Fossil representation: Partial skull,‭ ‬mainly snout,‭ ‬and partial post cranial remains including cervical‭ (‬neck‭) ‬vertebrae,‭ ‬forelimbs,‭ ‬ribs,‭ ‬pelvic elements and neck plates.‭ ‬Further isolated remains have been attributed to the genus.

       At first glance you might be forgiven for thinking that Miragaia is some kind of hybrid between a stegosaur and a sauropod.‭ ‬Well in actuality Miragaia is a stegosaur,‭ ‬although the long neck and long forelimbs make it quite different from classic examples such as Stegosaurus and Kentrosaurus.‭ ‬The most likely cause for this different body morph‭ ‬is that Miragaia specialised to feed upon taller vegetation,‭ ‬and a longer neck would not just increase reach but could cover a larger area without the need for Miragaia to physically move its body.

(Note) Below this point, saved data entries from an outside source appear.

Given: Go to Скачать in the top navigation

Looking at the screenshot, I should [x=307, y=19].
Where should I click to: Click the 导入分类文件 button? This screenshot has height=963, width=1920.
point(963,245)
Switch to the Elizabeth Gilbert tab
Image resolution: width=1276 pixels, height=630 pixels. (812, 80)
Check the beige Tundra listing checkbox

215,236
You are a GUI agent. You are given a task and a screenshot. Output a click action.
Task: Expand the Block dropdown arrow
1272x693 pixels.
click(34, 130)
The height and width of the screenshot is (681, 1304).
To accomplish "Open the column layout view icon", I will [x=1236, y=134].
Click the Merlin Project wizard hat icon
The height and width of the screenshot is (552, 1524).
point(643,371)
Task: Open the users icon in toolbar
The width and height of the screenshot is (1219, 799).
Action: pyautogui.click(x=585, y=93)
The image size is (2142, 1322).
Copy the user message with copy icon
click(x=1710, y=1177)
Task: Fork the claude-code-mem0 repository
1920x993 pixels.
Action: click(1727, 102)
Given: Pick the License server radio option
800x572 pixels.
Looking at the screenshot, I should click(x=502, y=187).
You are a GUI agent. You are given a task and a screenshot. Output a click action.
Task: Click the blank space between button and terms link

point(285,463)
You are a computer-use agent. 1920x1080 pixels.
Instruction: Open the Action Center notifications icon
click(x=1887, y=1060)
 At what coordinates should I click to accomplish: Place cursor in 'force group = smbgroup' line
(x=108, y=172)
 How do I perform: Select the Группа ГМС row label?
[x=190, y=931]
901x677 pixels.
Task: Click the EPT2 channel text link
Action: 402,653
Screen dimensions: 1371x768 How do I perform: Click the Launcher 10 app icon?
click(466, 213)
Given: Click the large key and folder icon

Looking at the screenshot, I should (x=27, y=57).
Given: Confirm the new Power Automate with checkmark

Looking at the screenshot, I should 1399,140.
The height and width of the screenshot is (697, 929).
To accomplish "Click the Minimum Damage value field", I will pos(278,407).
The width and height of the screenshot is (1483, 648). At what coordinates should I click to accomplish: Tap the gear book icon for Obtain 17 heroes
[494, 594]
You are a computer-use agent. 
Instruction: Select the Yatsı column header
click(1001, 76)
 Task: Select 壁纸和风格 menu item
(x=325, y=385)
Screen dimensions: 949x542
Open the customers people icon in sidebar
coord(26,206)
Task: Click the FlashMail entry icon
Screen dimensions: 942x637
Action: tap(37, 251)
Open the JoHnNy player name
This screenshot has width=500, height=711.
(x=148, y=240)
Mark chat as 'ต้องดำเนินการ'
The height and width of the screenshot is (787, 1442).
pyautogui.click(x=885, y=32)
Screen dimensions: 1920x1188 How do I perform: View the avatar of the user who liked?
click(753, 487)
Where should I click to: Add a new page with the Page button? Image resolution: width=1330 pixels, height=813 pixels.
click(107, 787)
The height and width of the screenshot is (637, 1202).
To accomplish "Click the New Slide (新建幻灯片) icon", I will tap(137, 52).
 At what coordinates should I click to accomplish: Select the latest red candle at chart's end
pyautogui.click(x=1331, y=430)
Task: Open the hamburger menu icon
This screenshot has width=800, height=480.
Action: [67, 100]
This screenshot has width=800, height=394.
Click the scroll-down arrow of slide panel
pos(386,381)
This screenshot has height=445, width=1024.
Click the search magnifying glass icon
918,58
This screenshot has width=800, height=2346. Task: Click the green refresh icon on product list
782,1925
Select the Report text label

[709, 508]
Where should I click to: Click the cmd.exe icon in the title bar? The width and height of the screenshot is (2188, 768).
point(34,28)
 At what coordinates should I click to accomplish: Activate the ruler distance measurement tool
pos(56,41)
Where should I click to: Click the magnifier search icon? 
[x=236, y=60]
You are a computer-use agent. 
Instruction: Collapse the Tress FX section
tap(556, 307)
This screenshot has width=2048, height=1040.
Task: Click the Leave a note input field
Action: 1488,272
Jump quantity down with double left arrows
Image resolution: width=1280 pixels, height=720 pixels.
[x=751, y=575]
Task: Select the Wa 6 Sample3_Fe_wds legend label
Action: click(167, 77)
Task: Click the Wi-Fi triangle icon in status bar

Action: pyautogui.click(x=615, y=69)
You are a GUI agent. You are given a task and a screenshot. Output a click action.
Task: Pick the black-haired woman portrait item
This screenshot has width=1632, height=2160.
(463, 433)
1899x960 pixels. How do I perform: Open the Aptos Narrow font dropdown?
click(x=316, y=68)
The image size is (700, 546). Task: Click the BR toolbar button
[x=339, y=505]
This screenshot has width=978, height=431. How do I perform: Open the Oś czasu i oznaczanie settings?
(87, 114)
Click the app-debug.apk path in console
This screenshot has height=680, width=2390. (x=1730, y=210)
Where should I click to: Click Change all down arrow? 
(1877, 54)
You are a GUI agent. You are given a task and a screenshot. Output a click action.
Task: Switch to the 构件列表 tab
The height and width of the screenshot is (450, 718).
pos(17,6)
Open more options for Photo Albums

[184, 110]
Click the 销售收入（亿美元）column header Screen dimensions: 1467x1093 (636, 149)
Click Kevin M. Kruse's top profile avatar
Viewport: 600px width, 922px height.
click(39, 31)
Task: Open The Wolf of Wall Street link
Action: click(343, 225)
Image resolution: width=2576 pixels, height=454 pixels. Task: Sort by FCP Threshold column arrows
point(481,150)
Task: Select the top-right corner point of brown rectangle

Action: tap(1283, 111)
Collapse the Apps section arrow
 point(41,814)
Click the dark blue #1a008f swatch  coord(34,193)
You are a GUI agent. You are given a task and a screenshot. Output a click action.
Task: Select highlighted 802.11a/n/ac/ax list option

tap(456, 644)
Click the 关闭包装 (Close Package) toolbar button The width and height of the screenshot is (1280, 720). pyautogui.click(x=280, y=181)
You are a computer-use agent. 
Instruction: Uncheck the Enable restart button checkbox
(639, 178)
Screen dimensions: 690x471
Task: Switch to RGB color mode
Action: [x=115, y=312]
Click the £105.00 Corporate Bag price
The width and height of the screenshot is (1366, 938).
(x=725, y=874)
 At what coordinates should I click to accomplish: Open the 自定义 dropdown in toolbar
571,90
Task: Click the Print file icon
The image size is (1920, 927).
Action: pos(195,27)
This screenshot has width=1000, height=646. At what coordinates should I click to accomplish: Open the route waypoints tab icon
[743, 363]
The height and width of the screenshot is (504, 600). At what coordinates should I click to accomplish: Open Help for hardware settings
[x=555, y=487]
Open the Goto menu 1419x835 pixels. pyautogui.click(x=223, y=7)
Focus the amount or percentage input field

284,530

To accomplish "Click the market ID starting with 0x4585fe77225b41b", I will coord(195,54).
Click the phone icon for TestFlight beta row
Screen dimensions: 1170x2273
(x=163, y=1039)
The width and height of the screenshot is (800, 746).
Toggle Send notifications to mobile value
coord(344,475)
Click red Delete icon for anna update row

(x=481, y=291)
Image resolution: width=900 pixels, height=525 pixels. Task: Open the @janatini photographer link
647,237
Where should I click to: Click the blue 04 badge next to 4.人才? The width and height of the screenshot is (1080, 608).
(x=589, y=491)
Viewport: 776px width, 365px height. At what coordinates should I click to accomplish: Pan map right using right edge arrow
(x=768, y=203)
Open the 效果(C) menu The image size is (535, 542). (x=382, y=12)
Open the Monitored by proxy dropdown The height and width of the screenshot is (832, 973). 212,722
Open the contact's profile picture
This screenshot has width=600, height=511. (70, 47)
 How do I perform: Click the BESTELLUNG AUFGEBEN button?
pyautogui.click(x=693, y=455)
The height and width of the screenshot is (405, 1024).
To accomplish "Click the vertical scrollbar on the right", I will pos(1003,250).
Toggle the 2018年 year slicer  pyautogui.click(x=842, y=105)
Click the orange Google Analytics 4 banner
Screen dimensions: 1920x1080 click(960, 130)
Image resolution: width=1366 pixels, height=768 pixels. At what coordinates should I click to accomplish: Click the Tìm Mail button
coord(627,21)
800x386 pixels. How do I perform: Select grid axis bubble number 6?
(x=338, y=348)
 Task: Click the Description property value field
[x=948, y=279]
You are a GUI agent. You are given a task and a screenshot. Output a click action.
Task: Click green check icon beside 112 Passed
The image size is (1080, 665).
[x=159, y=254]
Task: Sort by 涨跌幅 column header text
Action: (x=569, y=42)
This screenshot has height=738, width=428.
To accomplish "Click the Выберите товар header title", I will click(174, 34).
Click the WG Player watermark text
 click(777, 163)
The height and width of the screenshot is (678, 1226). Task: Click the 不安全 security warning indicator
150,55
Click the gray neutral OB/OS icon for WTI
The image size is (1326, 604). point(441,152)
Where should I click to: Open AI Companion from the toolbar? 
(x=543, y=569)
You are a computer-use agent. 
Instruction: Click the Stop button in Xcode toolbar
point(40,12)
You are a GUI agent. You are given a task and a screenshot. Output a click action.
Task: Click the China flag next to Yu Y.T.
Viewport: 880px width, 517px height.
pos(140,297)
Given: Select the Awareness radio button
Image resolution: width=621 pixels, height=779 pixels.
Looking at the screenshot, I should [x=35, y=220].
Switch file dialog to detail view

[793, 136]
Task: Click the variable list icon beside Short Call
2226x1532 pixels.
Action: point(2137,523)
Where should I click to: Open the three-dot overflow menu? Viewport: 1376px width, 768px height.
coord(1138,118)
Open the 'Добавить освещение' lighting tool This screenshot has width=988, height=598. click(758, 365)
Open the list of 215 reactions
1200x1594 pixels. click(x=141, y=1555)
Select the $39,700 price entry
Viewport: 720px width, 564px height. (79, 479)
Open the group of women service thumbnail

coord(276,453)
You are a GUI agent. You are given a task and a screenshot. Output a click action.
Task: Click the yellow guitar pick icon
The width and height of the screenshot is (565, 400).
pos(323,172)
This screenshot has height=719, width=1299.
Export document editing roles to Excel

       The long neck was composed of at least seventeen vertebrae,‭ ‬some of which appear to be specially positioned dorsal vertebrae that were carried further forward.‭ ‬The vertebrae also seem to be more elongated than other stegosaurids.‭ ‬Because the front limbs were almost as high as the rear limbs,‭ ‬the overall posture of Miragaia would be more horizontally level to the ground.‭ ‬Most other stegosaurids had bodies that sloped down to the ground so that their heads were better situated for low browsing.‭ ‬The tail for Miragaia is still unknown but is usually reconstructed with a four spiked thagomizer like many other stegosaurids possess.‭

Further reading
- A new long-necked ‘sauropod-mimic’ stegosaur and the evolution of the plated dinosaurs. Octavio Mateus, Susannah C. R. Maidment and Nicolai A. Christiansen - 2009.